Frank S. Nugent, writing for The New York Times in September 1936, described the film as "admirable", and added that director Wyler "has had the skill to execute it in cinematic terms, and a gifted cast has been able to bring the whole alive to our complete satisfaction ... The film version has done more than justice to Mr. Howard's play, converting a necessarily episodic tale ... into a smooth-flowing narrative of sustained interest, well-defined performance and good talk."

Time magazine said it was "directed with a proper understanding of its values by William Wyler, splendidly cast, and brilliantly played".

Among the film industry's leading critics in 1936, the entertainment trade publication Variety bestowed perhaps the highest praise on the production:
Dodsworth is a superb motion picture, which yields artistic quality and box office in one elegantly put together package. It rates maximum enthusiasm. It is one of the best pictures this year or any other year and a golden borealis over the producer's name.
...While the production is praiseworthy in all phases there will probably be an inclination to ascribe the tight wholeness of it all to Sidney Howard's script. He transposes his own stage play version of Sinclair Lewis into a picture that uses the camera to open up the vista a little and enrich a basically fertile theme. William Wyler's direction and the editing credited to Danny Mandel have camouflaged all the seams. Picture has a steady flow and even a dramatic wallop from zippy start to satisfying finish.

Writing for The Spectator in 1936, Graham Greene gave the film a good review, describing it as "a very well-made and well-acted film". Greene criticized the director's overuse of music which he described as "almost incessant", however he praised the "naturalness" of the picture as a quality all too rare in film.

The film was named one of the year's ten best by The New York Times, and was one of the top twenty box office films of the year.

The film historian and Turner Classic Movies host Robert Osborne named Dodsworth his favorite film.

In his 2007 book Bambi vs Godzilla: On the Nature, Purpose, and Practice of the Movie Business playwright and director David Mamet cited Dodsworth as being one of four movies that he considers "perfect films" (the other three being The Godfather, A Place in the Sun and Galaxy Quest).

In 1990, Dodsworth was selected for preservation in the United States National Film Registry. In 2005, Time magazine named it one of the 100 best movies of the past 80 years.

The February 2020 issue of New York Magazine lists this film as among "The Best Movies That Lost Best Picture at the Oscars."

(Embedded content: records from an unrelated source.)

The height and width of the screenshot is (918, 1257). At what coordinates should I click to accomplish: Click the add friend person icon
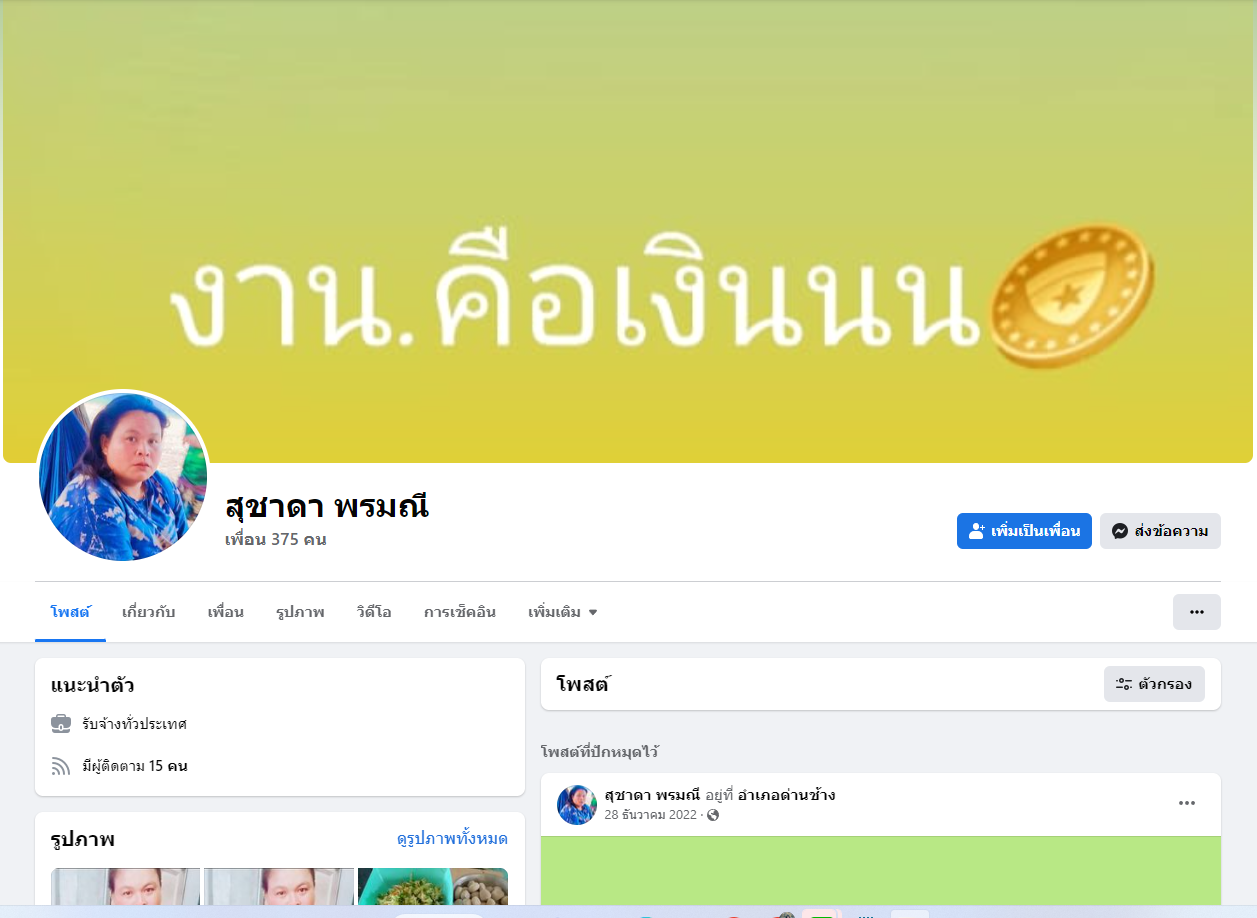coord(977,531)
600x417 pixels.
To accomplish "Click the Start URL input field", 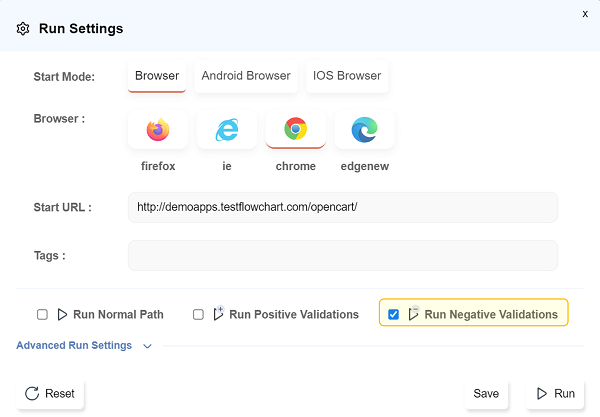I will [343, 207].
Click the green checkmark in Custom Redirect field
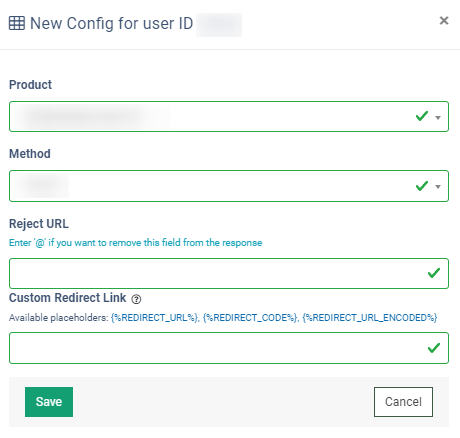 (434, 348)
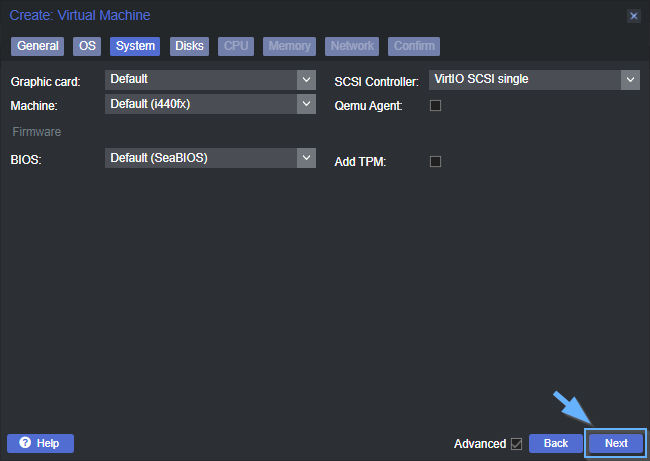Select the System tab
Screen dimensions: 650x461
(135, 46)
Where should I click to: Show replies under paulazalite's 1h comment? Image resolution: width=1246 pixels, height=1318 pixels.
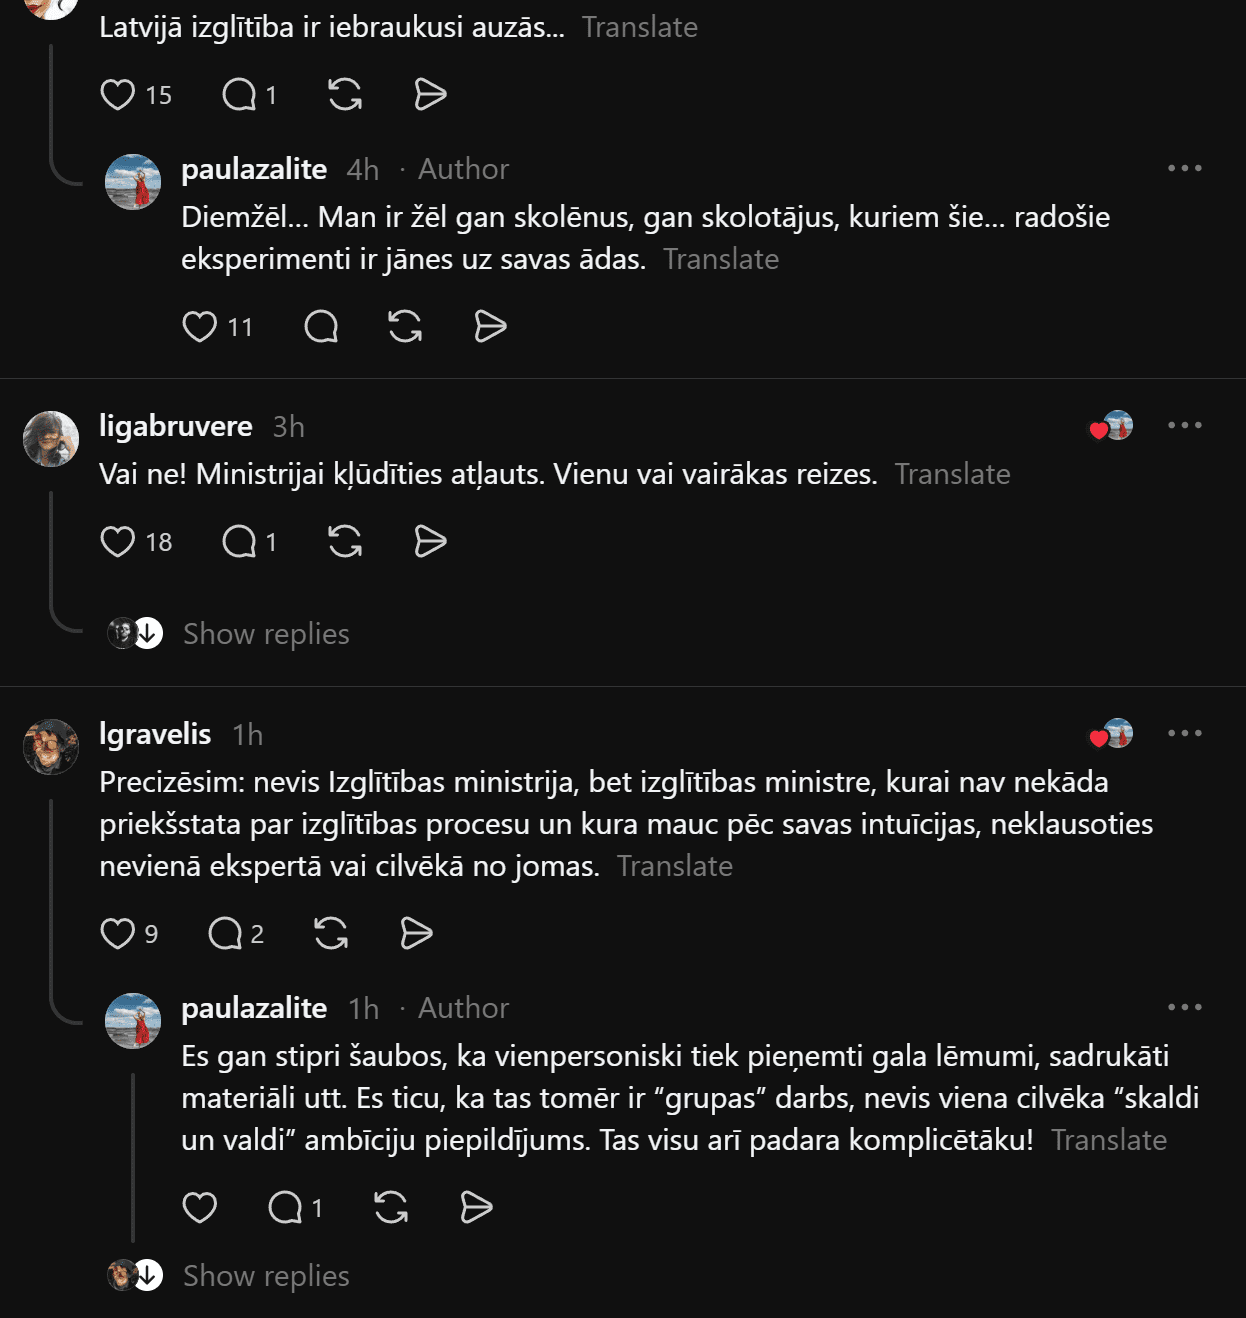point(266,1276)
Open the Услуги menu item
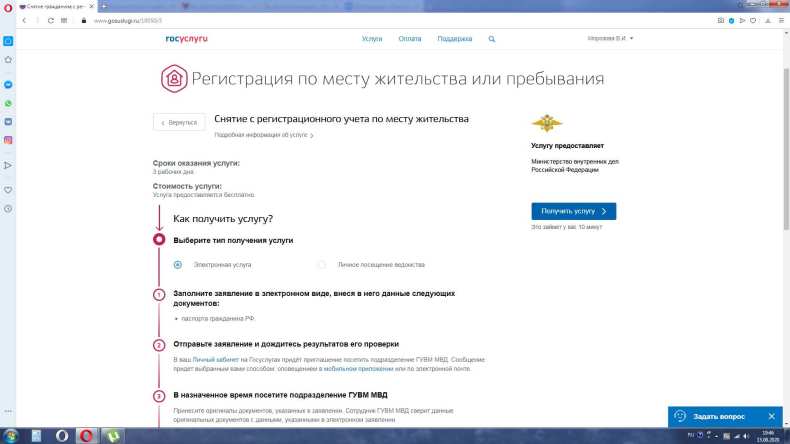The width and height of the screenshot is (790, 444). (372, 39)
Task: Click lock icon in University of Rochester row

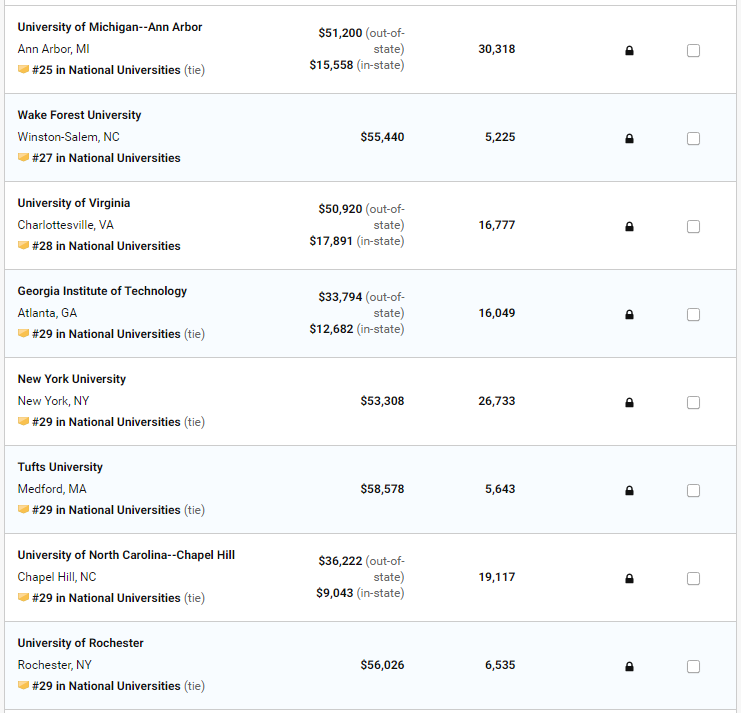Action: pos(629,667)
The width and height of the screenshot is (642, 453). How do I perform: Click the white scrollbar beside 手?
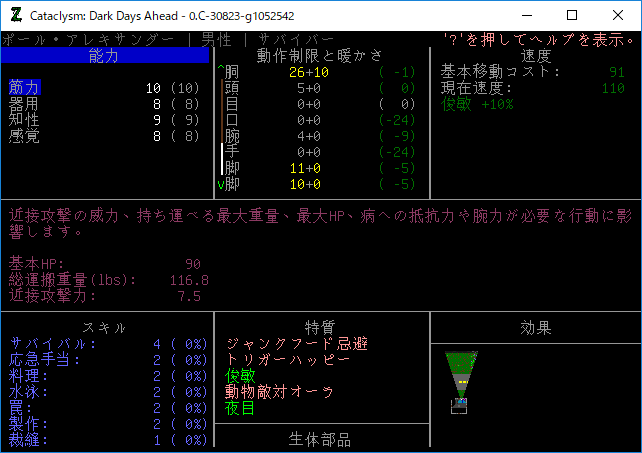[222, 158]
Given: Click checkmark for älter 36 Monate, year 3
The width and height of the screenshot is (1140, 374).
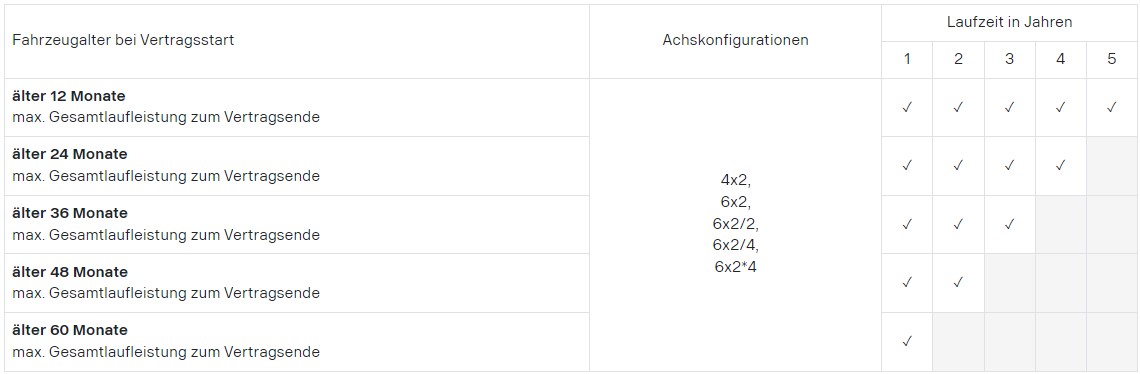Looking at the screenshot, I should click(x=1009, y=224).
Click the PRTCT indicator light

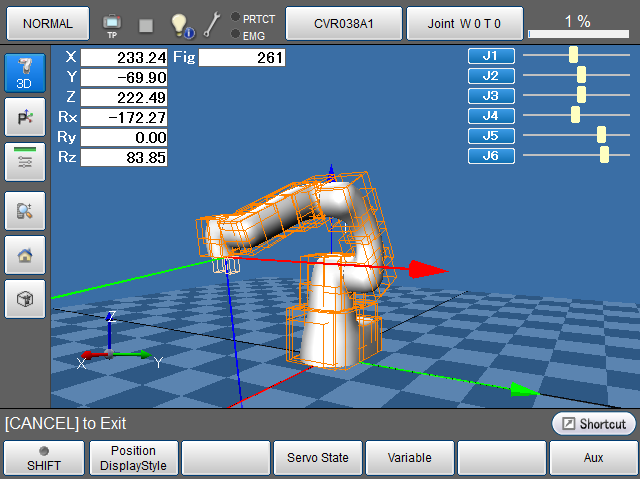coord(235,17)
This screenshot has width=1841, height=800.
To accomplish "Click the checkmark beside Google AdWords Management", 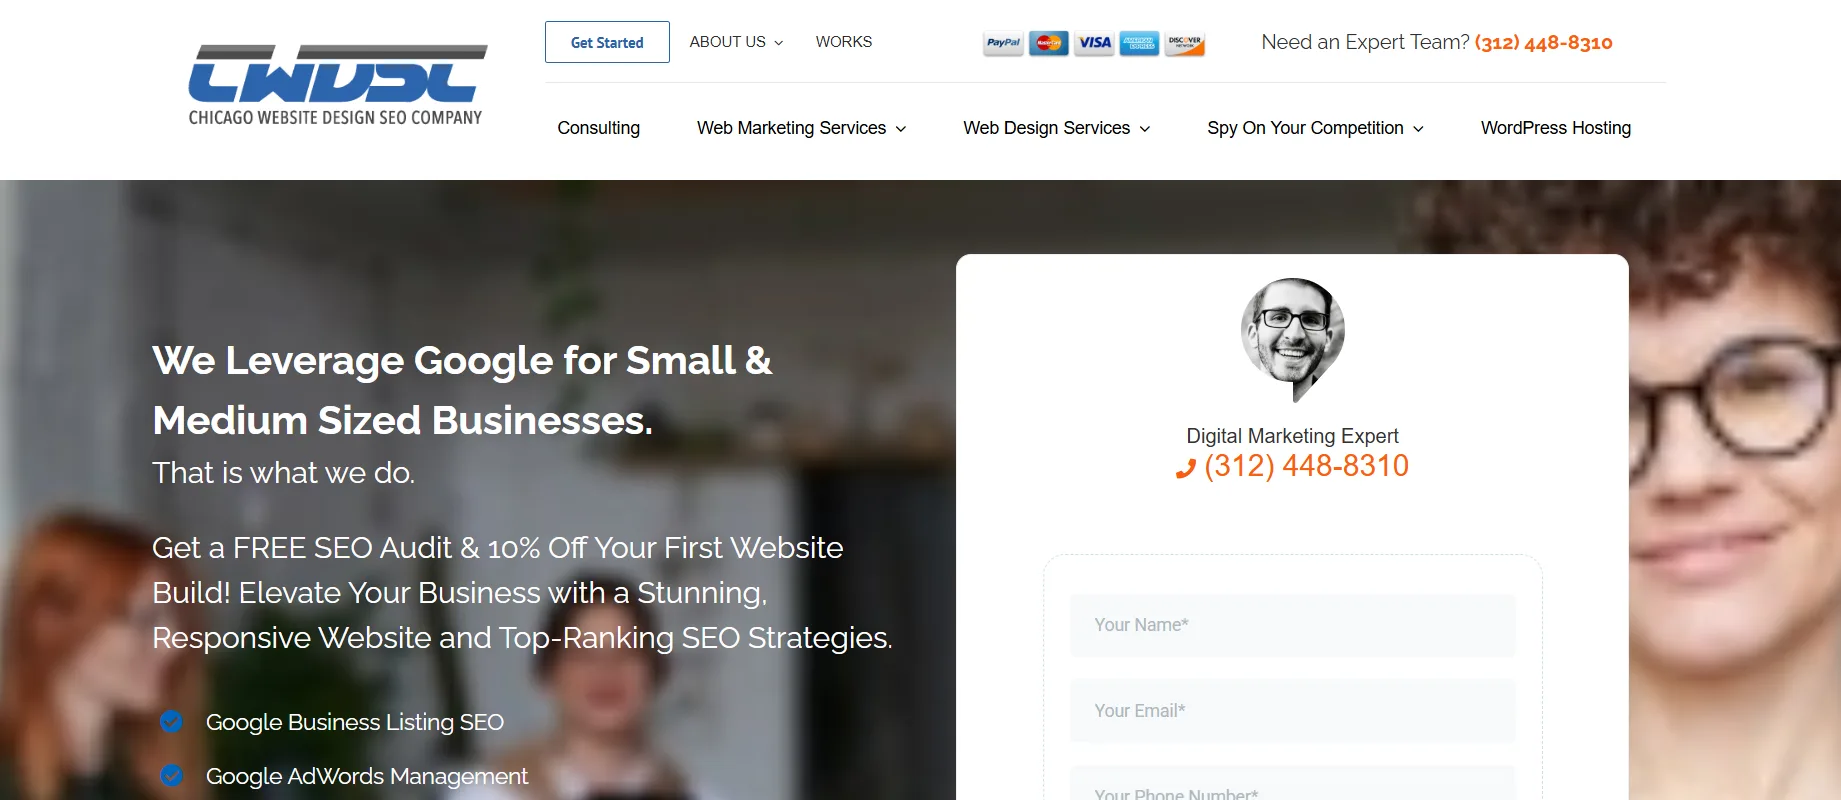I will tap(171, 775).
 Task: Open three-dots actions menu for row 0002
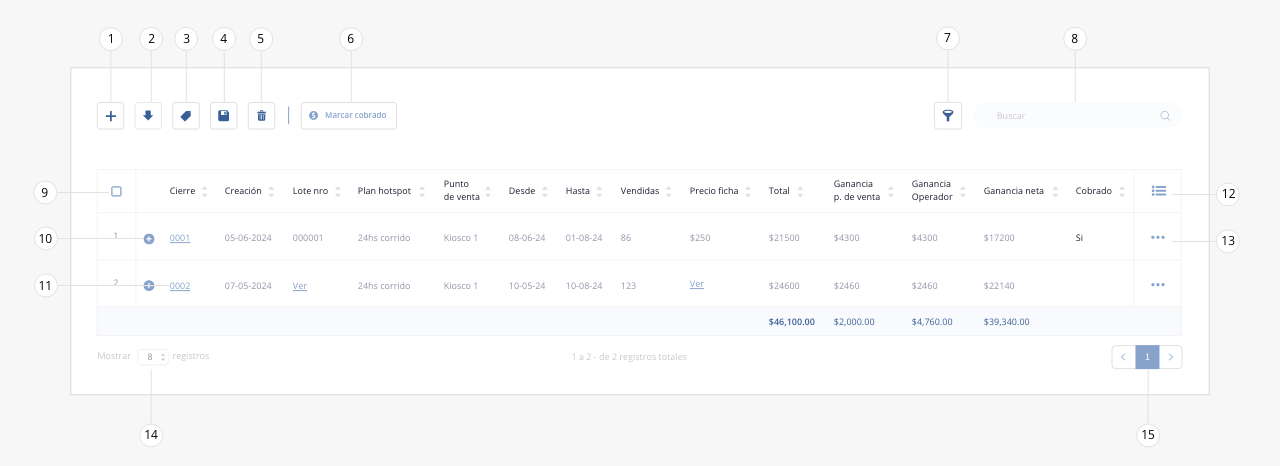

==Awards and nominations==
At the Academy Awards, the film was nominated for seven awards, winning one.
- Wins
- Best Art Direction: Richard Day
- Nominations
- Outstanding Production: Samuel Goldwyn Productions
- Best Director: William Wyler
- Best Actor: Walter Huston
- Actress in a Supporting Role: Maria Ouspenskaya
- Best Sound Recording: Thomas T. Moulton
- Best Writing (Screenplay): Sidney Howard

=== Adaptations===
Lux Radio Theatre aired a one-hour adaptation on two occasions in 1937; first on April 12, 1937, then on October 4, 1937. Huston recreated his role for both broadcasts, and both times Fran was portrayed by his wife, Nan Sunderland.